Concernant l'album en lui-même, même si j'ai failli m'étouffer quand tu dis que tu le préféres à To Mega Therion (tu le savais déjà en l'écrivant n'est ce pas), je trouve ça plutôt réjouissant de constater que le vieux PL peut autant plaire. J'aime beaucoup cet album, la chronique est peut être trompeuse à ce titre, mais il me semble quand même que ce premier rejeton des Anglais souffre de quelques approximations que je mets à coup sûr sur le compte de la jeunesse et de l'immaturité musicale plutôt que sur une vraie démarche assumée. D'ailleurs je précise bien que les scories qui entravent la fluidité du disque lui donne également une identité très attachante et participent à son identité rugueuse. Après, même si une chronique est quelque chose de personnel, il faut quand même dire les choses avec un minimum de lucidité.

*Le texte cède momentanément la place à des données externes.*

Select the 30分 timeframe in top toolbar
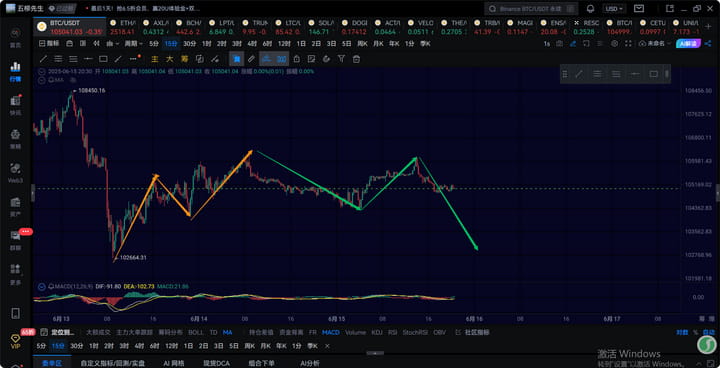The height and width of the screenshot is (368, 720). click(x=189, y=44)
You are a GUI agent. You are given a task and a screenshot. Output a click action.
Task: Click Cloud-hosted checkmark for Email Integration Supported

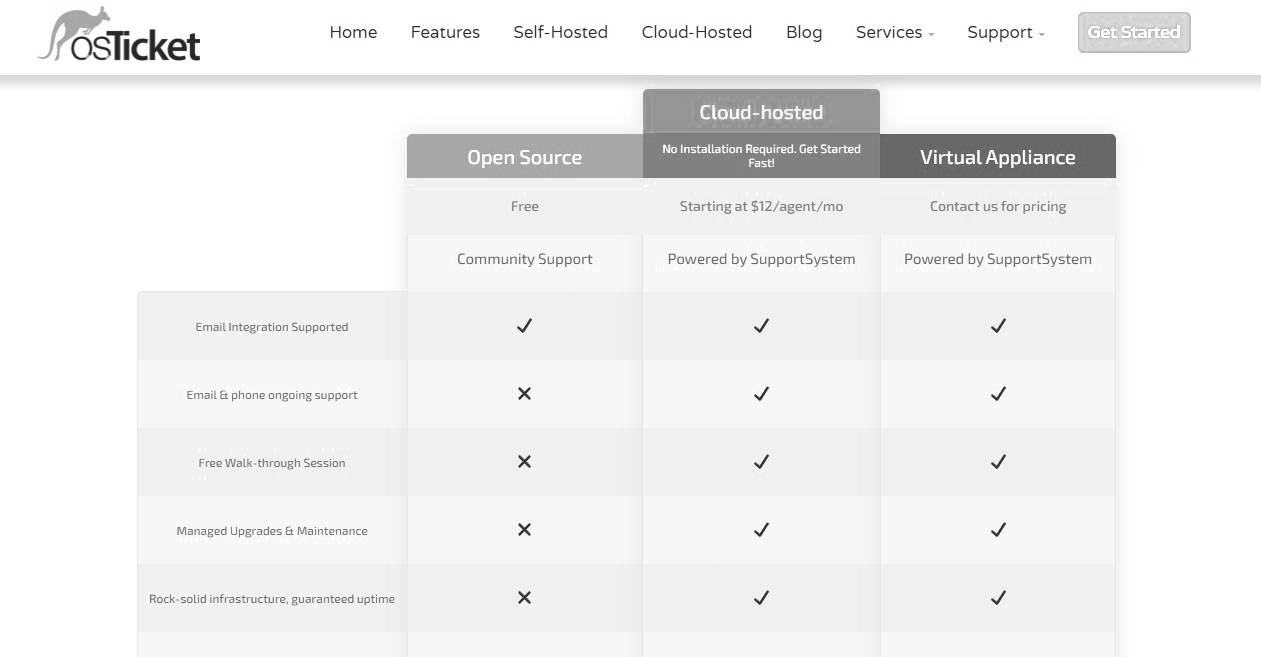[761, 326]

Je trouve à ce titre que les progrès affichés sur Gothic donnent un autre relief au doom/death de PL, sans lui faire perdre sa force.

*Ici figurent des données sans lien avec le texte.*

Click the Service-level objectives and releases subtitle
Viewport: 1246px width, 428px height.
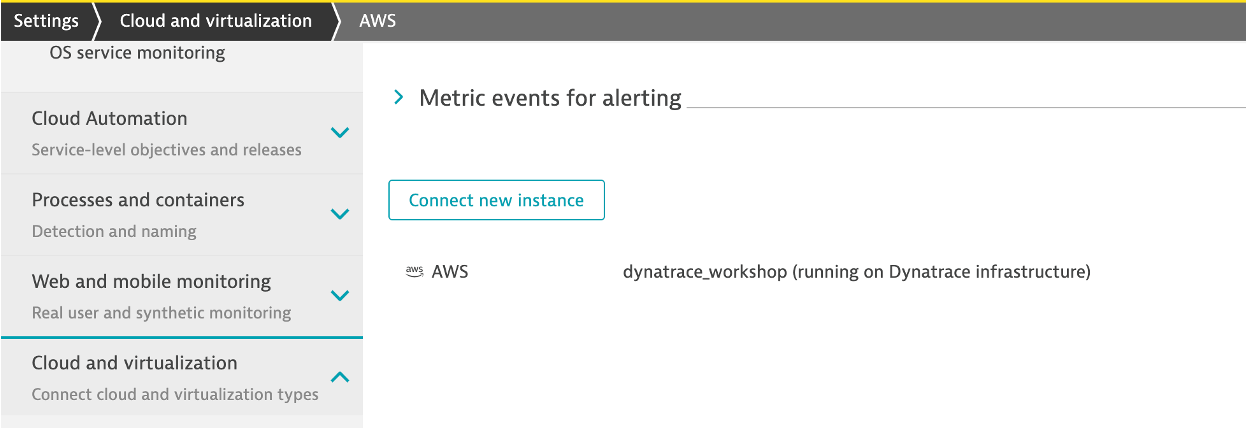pos(166,150)
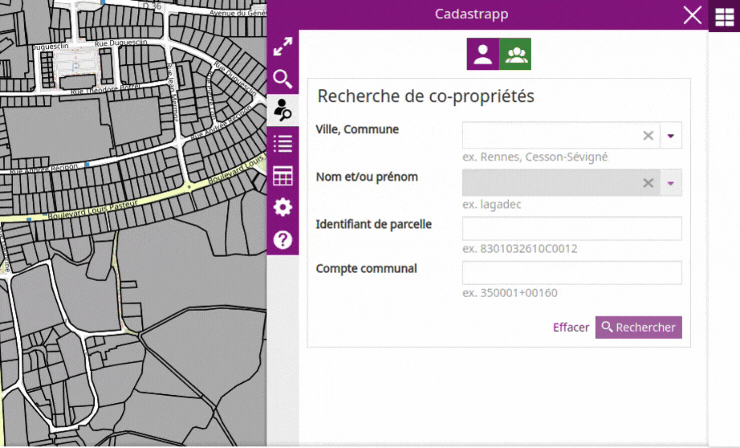740x448 pixels.
Task: Click the Identifiant de parcelle input field
Action: [x=572, y=228]
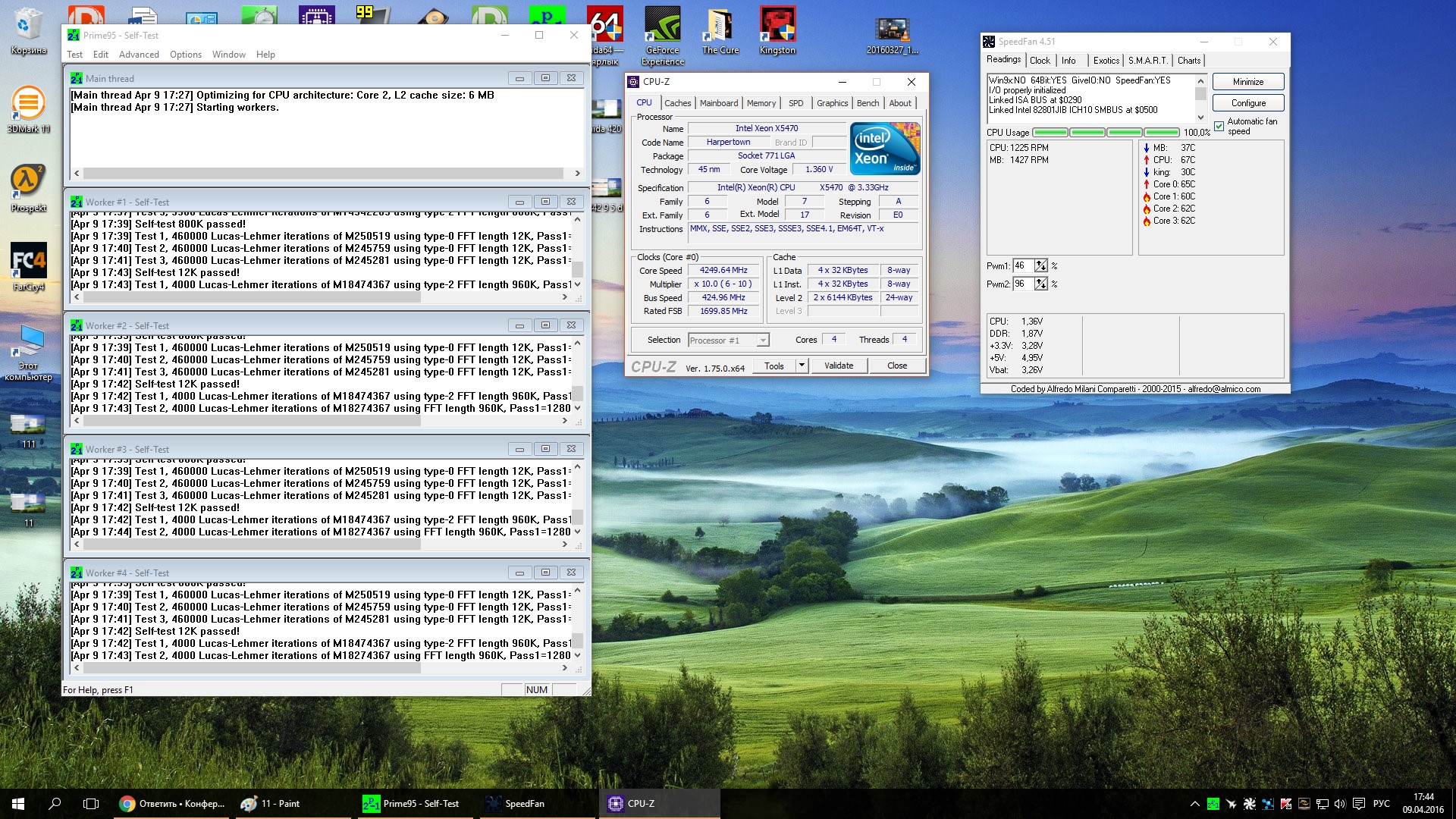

Merci de ton com en tout cas !
Objectivement ou non, je colle une note bien supérieure à la tienne, Matthieu. Déjà fan du label Peaceville depuis la parution du terrible Severed Survival d’Autopsy, sans omettre les crusties Doom, Electro Hippies ou Deviated Instinct qui garnissaient le catalogue du label anglais de l’époque, j’avais acheté Lost Paradise quasiment à sa sortie, et je dois souligner combien son mélange death & doom était inédit (bien que tu l’évoques déjà) et combien il m’avait alors surpris. C’est une œuvre finalement très british, mais sans lien avec la dominante anglaise de Napalm Death, Carcass & Bolt Thrower de l’époque, ni avec l’école Benediction dont le premier album était paru quelques semaines plus tard. Malgré ses quelques imperfections, l’atmosphère lente & oppressante de Lost Paradise continue de me séduire au fil des ans, à l’image de morceaux comme Rotting Misery et Breeding Fear dont je ne parviendrais jamais à me lasser. Bref, au-delà de la justesse de tes propos, je trouve un 12/20 peut-être en adéquation sur l’ensemble d’une carrière discographique qui m’échappe, mais sonnant plus durement en considérant l’avant-garde & l’influence l’œuvre, et son ambiance mortuaire saisissante.
Pour le reste, j’ai lâché l'affaire après Gothic, ce qui explique mon appréciation à l'instant T, alors la tienne s'inscrit sur l'ensemble d'une discographie plus large. Pour l'anectode, J’avais également acheté Gothic à sa sortie, en même temps que Blessed Are the Sick, Cursed et Nothing but Death Remains. Très beau mois de mai 1991 ma foi.
We walk in the ashes that we shall become.
Fabien.
D'autre part, je sais que la part historique et l'influence sur l'avenir d'une oeuvre pèse plus lourd dans ta notation que dans la mienne.
Bref on ne m'enlèvera de l'idée que Lost Paradise est un brouillon, qui bénéficie d'une personnalité indéniable et d'une atmosphère très marquée, tandis que Gothic est pour moi la vraie pierre fondatrice à la fois du doom-death britannique "Peaceville" et d'une bonne partie du gothic metal à venir.